Noxious air emissions will also result in the flaring of methane gases generated by the stinking rotten garbage, sewage sludge, and the transport of waste to the site. The Final Environmental Impact Statement claims the site will be a Class III (municipal solid waste) landfill but it will be designed to Class I (hazardous waste) standards. Although tribal leaders in the past, most notably Michael Connolly, Ralph Goff and H. Paul Cuero, Jr., have claimed this will not become a hazardous materials disposal site, one has to wonder just exactly what types of waste will ultimately be accepted. If contracts for municipal waste do not come to fruition, will the landfill morph into a disposal site specializing in sewage sludge and/or other types of more hazardous industrial waste? In November 2002, Campo Resource Recovery (Bryan Harrison and Ralph Petruzzo) sent out a request for proposals specifically stating that the Campo Landfill is currently permitted for 3,000 tons per day of MSW, bio-solids and special waste. MSW stands for Municipal Solid Waste and bio-solids is a nice way of saying sewage sludge. The North American Free Trade Agreement (NAFTA) also requires that US companies, doing business in Mexico, export their more hazardous materials to the US for disposal. There are allegations, and some documentation, that a hazardous materials disposal site already exists on the Cahuilla Reservation without a proper lease or permits and despite several Cease and Desist Orders from the Bureau of Indian Affairs. This information comes from trusted tribal sources on other San Diego County reservations that have taken action to close the site, and raises concerns for the proposed Campo Landfill.

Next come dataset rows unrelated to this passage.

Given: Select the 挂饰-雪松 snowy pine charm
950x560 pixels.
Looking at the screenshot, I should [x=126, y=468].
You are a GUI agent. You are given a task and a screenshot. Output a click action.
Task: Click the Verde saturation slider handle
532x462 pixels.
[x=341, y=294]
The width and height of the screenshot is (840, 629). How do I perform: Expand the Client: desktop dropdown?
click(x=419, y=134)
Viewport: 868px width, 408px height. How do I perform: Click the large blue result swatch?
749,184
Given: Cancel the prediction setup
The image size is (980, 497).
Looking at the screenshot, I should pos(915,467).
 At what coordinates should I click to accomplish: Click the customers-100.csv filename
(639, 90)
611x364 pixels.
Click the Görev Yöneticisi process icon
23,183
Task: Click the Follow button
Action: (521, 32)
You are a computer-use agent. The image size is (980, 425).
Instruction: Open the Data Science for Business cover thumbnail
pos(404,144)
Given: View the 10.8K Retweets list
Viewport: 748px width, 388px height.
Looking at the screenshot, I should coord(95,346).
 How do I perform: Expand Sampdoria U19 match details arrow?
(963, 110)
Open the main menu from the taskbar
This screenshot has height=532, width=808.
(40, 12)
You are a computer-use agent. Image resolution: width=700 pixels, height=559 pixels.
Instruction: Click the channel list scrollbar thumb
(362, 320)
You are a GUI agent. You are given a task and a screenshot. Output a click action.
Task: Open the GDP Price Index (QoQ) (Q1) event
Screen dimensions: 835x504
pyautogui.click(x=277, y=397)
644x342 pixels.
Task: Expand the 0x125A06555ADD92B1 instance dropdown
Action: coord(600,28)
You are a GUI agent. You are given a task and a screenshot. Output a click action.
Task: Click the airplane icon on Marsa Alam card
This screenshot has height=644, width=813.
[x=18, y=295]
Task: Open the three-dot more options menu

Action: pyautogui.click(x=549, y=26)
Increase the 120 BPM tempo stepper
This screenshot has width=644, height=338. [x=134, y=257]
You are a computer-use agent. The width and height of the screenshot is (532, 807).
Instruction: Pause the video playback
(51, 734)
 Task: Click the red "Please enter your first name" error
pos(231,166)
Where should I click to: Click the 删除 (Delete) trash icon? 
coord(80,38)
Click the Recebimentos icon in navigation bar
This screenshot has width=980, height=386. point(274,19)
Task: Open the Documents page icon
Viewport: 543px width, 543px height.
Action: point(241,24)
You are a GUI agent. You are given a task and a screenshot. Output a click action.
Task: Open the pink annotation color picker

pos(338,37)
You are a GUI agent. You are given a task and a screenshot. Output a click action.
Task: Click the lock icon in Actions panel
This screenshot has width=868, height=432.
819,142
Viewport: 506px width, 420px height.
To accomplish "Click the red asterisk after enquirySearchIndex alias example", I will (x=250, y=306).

Types of waste that could be accepted: Municipal garbage, sewage sludge, petroleum contaminated soils, dead animals, shredded auto fluff, and small amounts of hazardous waste that slip in with regular waste such as batteries, paint, used motor oils, household cleaning products and insecticides. Sewage sludge contains what are referred to as emerging contaminants, which include pharmaceuticals and other chemicals that go undetected and unregulated in the filtration process. These contaminants can cause serious health impacts, endocrine disruption, and various cancers. All these items co-mingle and create a toxic soup that is called leachate. It is this contaminated liquid that poses a very real threat to our domestic wells and the health and well being of impacted families and livestock. The decomposition of waste also generates copious amounts of methane, a green house gas which is 20 times more damaging to the atmosphere than carbon dioxide, which gets the most attention during climate change discussions.
Leachate Ponds: Leachate ponds will be constructed to hold the contaminated liquid produced by the decomposing waste and sewage sludge. The leachate will reportedly be recirculated through the landfill on a regular basis including through dust suppression on dirt roads within in the landfill footprint. Concerns have been raised that the leachate ponds are not properly designed or located, they are too close to the proposed well field, they will be prone to overflow during wet years and significant storm events, and evaporation of the leachate from the ponds and the on-site use of lechate will add to project related air quality impacts.